Der FC Schalke 04 verliert das sportlich bedeutungslose letzte Auswärtsspiel der Saison verdient mit 0:2 (0:0) bei der SpVgg Greuther Fürth. Über 5.000 mitgereiste Schalker Fans supporten trotz überschaubarer Leistung nicht nur volle 90 Minuten, sondern machen auch die Halbzeitpause durch. Der emotionale Höhepunkt folgt nach dem Schlusspfiff, als Vereinsikone Gerald Asamoah auf dem Podest gefeiert und beschenkt wird, bis kein Auge mehr trocken ist. Susanne Hein-Reipen berichtet…

Saisonfinale im schönen Frankenland, das nutzen viele Schalker gerne für einen Pfingst-Trip zu den Freunden in Nürnberg. Am Spieltag in der „Westvorstadt“ bringen kostenlose Shuttlebusse die königsblauen Fans vom Fürther Hauptbahnhof zum „Sportpark Rohnhof Thomas Sommer“. Kleines Manko: Die Busse sind zu früh vor Ort bzw. das Stadion öffnet zu spät – nicht wie allgemein üblich zwei Stunden vor Spielbeginn, sondern erst 90 Minuten vorher – und am Himmel braut sich ein kurzer, aber heftiger Schauer zusammen. Die Rettung ist die Bäckerei Beck, die nicht nur erstaunlich gelassen dutzenden Schalkern Obdach gibt, sondern neben sehr leckeren Backwaren auch genug Bierpullen in der Kühlung hat.

Container olé

Nach Öffnung der ersten Pforte wartet auch schon das Schalker Fanmobil, wo die zur Anwesenheitskontrolle geladenen Schalker ihre Visitenkarte abgeben. Die Einlasskontrollen sind zügig und fair; dahinter stutzt der arenaverwöhnte Anhang kurz: Die Toiletten und das Catering im Gästebereich ist in Containern untergebracht und zumindest die Damen-WCs sind so knapp geplant, dass Schalker Mädels drinnen „die Knie an den Ohren“ und bei Händewaschen eine Tür im Kreuz haben. Was uns nicht umbringt, macht uns härter…

Die Begrüßung für Torhüter und Mannschaft fällt durchaus laut aus; dann wird die Schalker Aufstellung verlesen – und die Anzeigentafel gesucht, die sich kurioserweise genau im Rücken des Gästesitzblocks befindet.
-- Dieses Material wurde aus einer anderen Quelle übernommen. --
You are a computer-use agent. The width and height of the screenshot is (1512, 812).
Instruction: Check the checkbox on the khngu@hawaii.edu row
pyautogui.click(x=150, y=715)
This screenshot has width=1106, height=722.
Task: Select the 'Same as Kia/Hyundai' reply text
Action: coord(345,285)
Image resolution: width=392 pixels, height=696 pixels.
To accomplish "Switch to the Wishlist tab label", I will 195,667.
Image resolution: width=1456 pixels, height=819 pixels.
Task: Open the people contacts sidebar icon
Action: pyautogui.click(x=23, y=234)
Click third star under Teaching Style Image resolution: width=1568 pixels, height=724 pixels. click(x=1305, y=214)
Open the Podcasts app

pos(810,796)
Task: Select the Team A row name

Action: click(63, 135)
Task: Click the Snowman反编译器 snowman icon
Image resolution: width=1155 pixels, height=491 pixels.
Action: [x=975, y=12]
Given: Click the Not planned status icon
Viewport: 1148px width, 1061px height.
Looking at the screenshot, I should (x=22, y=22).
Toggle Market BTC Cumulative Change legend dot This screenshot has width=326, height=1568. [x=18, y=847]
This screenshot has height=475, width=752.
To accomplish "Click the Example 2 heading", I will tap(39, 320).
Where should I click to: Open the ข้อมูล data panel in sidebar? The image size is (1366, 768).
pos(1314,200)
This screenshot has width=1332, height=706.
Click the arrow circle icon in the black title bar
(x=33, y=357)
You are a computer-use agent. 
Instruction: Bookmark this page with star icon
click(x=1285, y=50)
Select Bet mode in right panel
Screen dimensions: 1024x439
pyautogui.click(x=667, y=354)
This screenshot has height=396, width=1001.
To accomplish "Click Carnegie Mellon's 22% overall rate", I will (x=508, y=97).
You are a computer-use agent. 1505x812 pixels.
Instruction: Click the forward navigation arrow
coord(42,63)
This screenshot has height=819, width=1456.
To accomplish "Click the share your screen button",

Karel Geraerts hat sich offenbar dazu entschlossen, einigen Spielern aus der zweiten Reihe einen Einsatz zu schenken und startet mit Müller, Mohr, Matriciani, Cissé, van der Sloot, Schallenberg, Kabadayi, Tempelmann, Karaman, Topp und Lasme.

Kommt, wir kämpfen zusammen für den Club den wir so lieben

Der Gästeblock übt bereits fleißig das recht neue Lied „Kommt, wir kämpfen zusammen für den Club, den wir so lieben, auch wenn die Zeiten manchmal Scheisse sind und wir am Boden liegen, unser Traum von Schalke wird niemals untergeh’n…“; die Gastgeber verabschieden einige Spieler, die nach Leihe oder Vertragsende den Verein verlassen. Damit es nicht zu gefühlig wird, hilft der Gästeblock mit lautstarkem „FCN! FCN!“ nach.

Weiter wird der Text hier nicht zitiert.